Bold emm types represent cross-opsonized nonvaccine types. The study completed by Tewodros and Kronvall (21) did not clearly differentiate its emm types according to clinical manifestation. Combined prevalence calculated with Mantel-Haenszel (M-H) meta-analysis procedures. NINV, noninvasive; INV, invasive; Prot, protected; N/P, not protected; N/D, not differentiated; NA, none.
M protein vaccine coverage.
Slightly more than 80 percent (80.3%) of African GAS isolates are classified in clusters included in the 30-valent vaccine (Fig. 4). However, based on emm types within the vaccine, together with emm types known to be cross-opsonized, the number of African GAS isolates that potentially could be covered by the 30-valent vaccine amounts to 892 of the 1,532 isolates, corresponding to 58.22% (comprising 599 vaccine-type emm types and 293 nonvaccine emm types) (9). For the emm types representing the remaining 640 isolates (41.78%), there is either no information yet available about possible cross-protection or the emm types would not be expected to cross-react with the 30-valent vaccine antisera because they are in single-emm clusters or in clusters not represented by the vaccine. Interestingly, isolates classified as emm30 (AC-2), emm36 (D1), emm51 (E5), and emm97 (D5), despite not being in a cluster represented in the vaccine, are nevertheless afforded cross-protection.
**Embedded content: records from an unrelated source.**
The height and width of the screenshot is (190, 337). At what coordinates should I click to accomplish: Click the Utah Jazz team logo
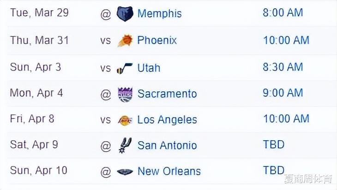coord(125,69)
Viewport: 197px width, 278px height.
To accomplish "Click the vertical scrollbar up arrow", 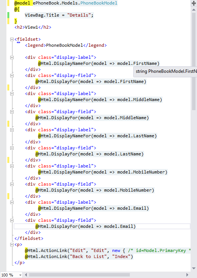I will [x=194, y=10].
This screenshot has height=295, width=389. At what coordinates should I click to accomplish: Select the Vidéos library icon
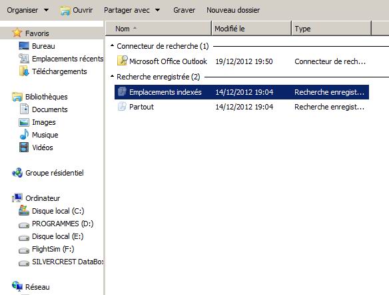24,148
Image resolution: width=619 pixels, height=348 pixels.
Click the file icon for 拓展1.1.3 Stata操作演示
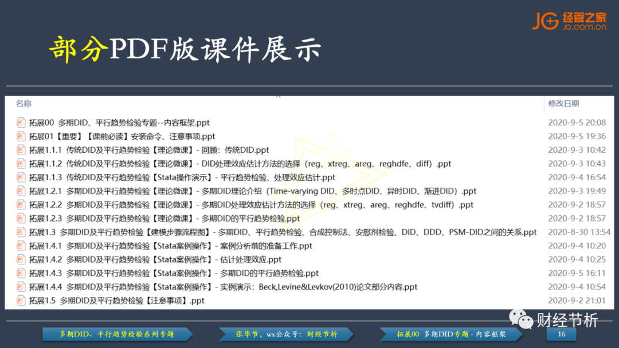21,177
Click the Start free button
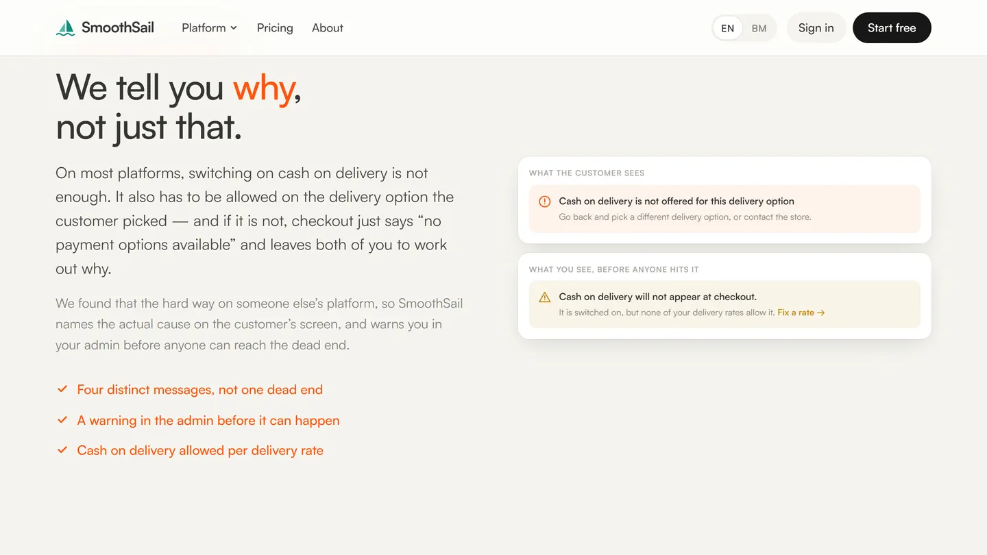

With regard to invasive emm types in Africa, the overall potential coverage of the vaccine (based on published results of cross-opsonization) was 54.1% for clusters included in the meta-analyses (Table 4). More specifically, coverage for clusters E6, E4, and E2 ranged from 69% to 74% of invasive isolates; only ∼50% of strains would be protected in E3, and coverage for the remaining clusters was below 47% except for A-C5 (100% coverage), as there were only two invasive strains reported. Interestingly, the 30-valent vaccine would potentially only provide 12% coverage to invasive isolates belonging to the fourth highest cluster, D4 (n = 28 emm types).
Assessment of risk of bias of included studies.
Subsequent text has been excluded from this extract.